Many thanks for you post.
Due the amount of data involved and more importantly the relative slow access speeds to the iphone flash memory (or so it seems to me) when the updates are ready I ask them if they want to update now and then throw up a update progress screen in a modal view. Updgrade proceeds and then window closes.

My app is a travel guide based on wikitravel.org data, the data is all the wikitravel info for an entire country. For China that runs to about 55MB including 50-60 images at 1024x786 each. In that there is about 5MB+ of just text based content split up over several thousand entries. Updating that lot + tags and other data takes a fair amount of time unfortunately especially since sqlite indexes don't help they actually hinder.

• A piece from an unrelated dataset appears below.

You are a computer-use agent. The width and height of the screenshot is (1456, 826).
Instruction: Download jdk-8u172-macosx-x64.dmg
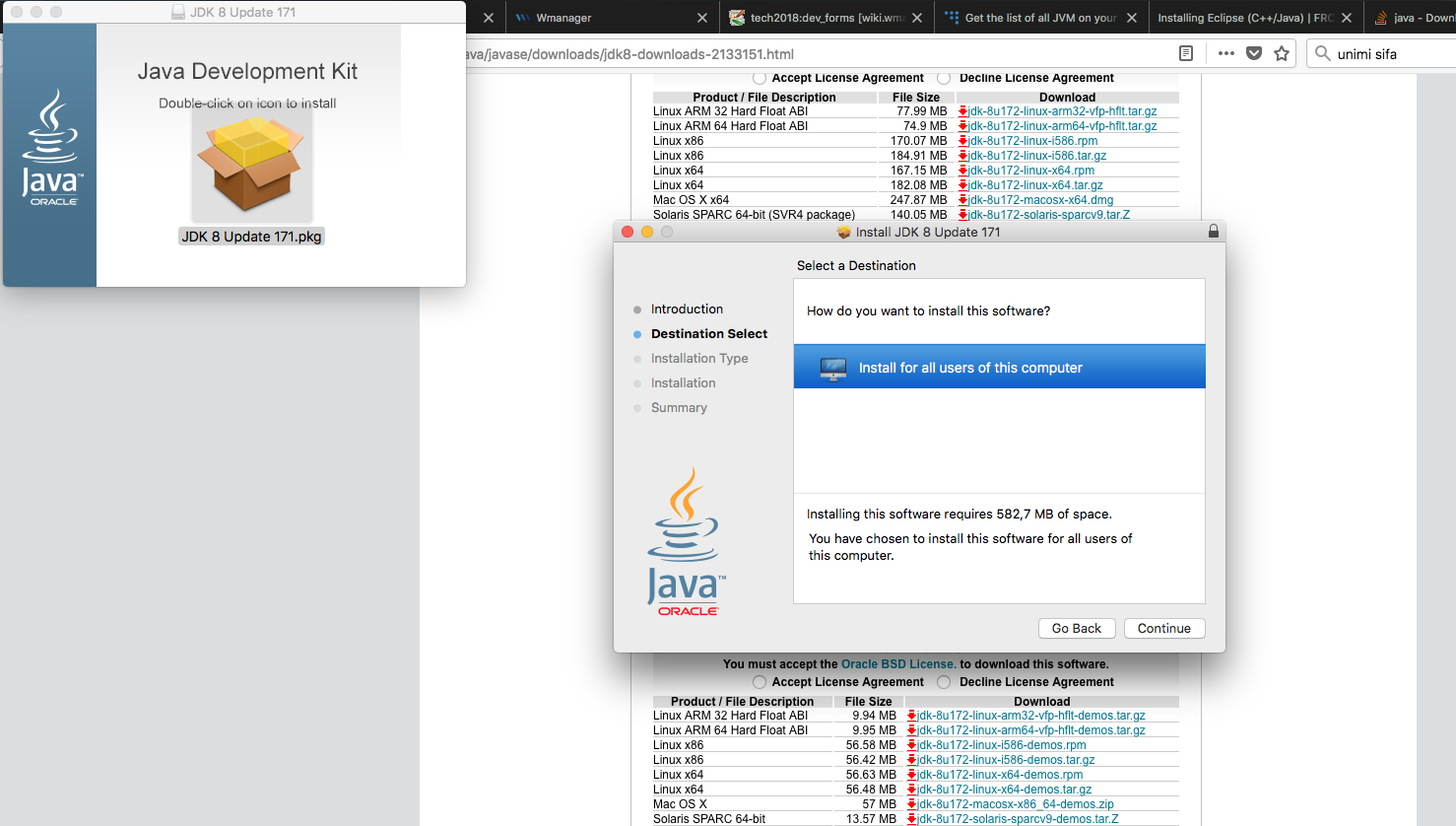[1040, 200]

The only other approach I can suggest for you is that you could do a hybrid version. Download and insert the data into the database as you get it in the background, but have a special field that marks each row as "active" or "inactive" when you've downloaded it all you can mark everything from inactive to active in one go and delete your old entries. I'm guessing this might be alot quicker, less intrustive in your circumstances. So basically

1) send client last sync date to server
2) server sends back list of primary keys that need updating
3) client starts to download these in the background and saves them to the db marking them as "inactive"
4) either at startup or maybe in iOS 4 when the app goes into the background, mark all the inactive rows as active and delete those that need deleting.

I think doing it at startup is the best option though.